Development of an Environment-Friendly and Electrochemical Method for the Synthesis of an Oxadiazole Drug-Scaffold That Targets Poly(ADP-Ribose)Polymerase in Human Breast Cancer Cells

Abstract

The development of environment-friendly new Poly-adenosine diphosphate (ADP)-ribose Polymerase (PARP) inhibitors are highly essential because of their involvement in the survival of cancer cells. Therefore, a library of indazolyl-substituted-1,3,4-oxadiazoles known to inhibit PARP in cancer cells was synthesized by a green protocol.
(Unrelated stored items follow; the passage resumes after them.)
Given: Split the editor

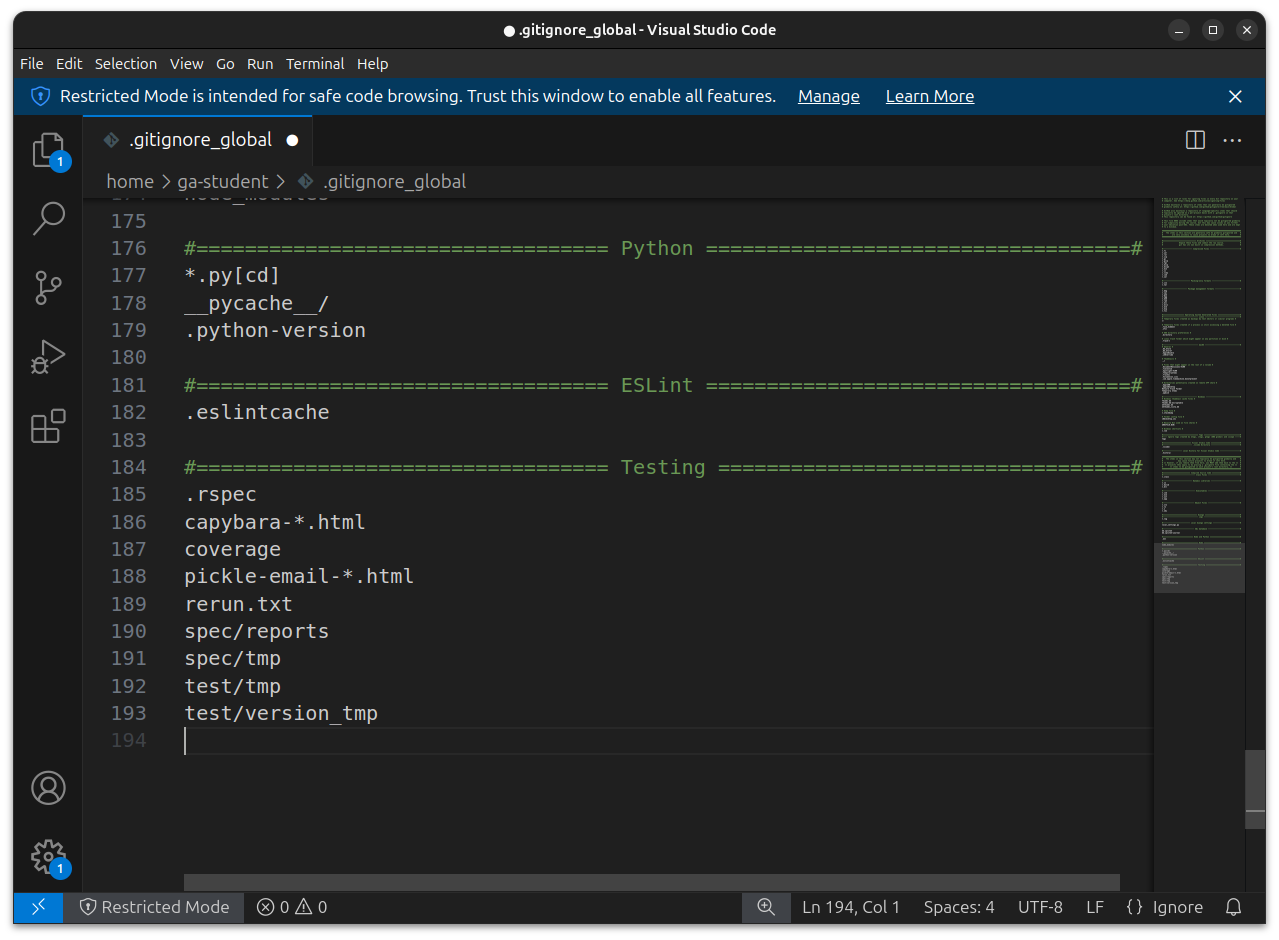Looking at the screenshot, I should pyautogui.click(x=1194, y=140).
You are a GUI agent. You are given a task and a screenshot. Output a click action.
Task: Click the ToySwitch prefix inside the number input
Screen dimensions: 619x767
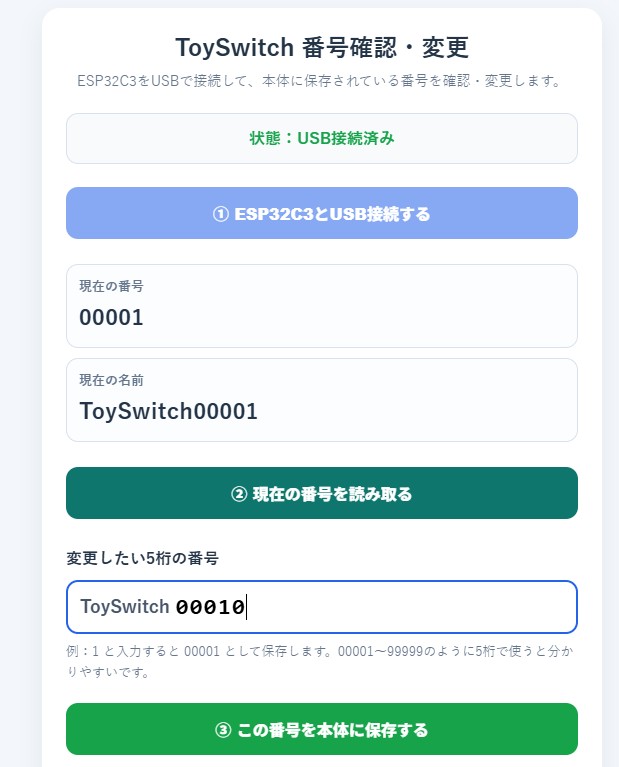[x=125, y=607]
Furthermore, the cytotoxic effects of these compounds were evaluated in human MCF-7 breast cancer (BC) cells, which revealed that the compound 2-(3-bromo-4-nitrophenyl)-5-(1-methyl-1H-indazol-3-yl)-1,3,4-oxadiazole (8) inhibited viability with an IC50 value of 1.57 µM. Since the oxadiazole structure was extensively used in medicinal chemistry applications, the reported environment-friendly protocol was superior to the conventional method. Further, computational mechanistic studies revealed that the oxadiazole ring formation occurred spontaneously when compared to the conventional method. Additionally, the in silico bioinformatic studies of oxadiazole binding towards PARP1 showed that compound 8 could bind to PARP1 with higher binding energy (BE) of −7.29 kcal/mol when compound to compound 5s (BE = −7.17 kcal/mol), a known PARP cleavage oxadiazole structure (2-(3,4-Dimethoxybenzyl)-5-(3-(2-fluoro-3-methylpyridin-4-yl)phenyl)-1,3,4-oxadiazole) indicative of the improvement in the optimization process. In conclusion, a newer indazolyl-oxadiazole compound is reported, which could serve as a lead in developing PARP inhibitors in BC cells.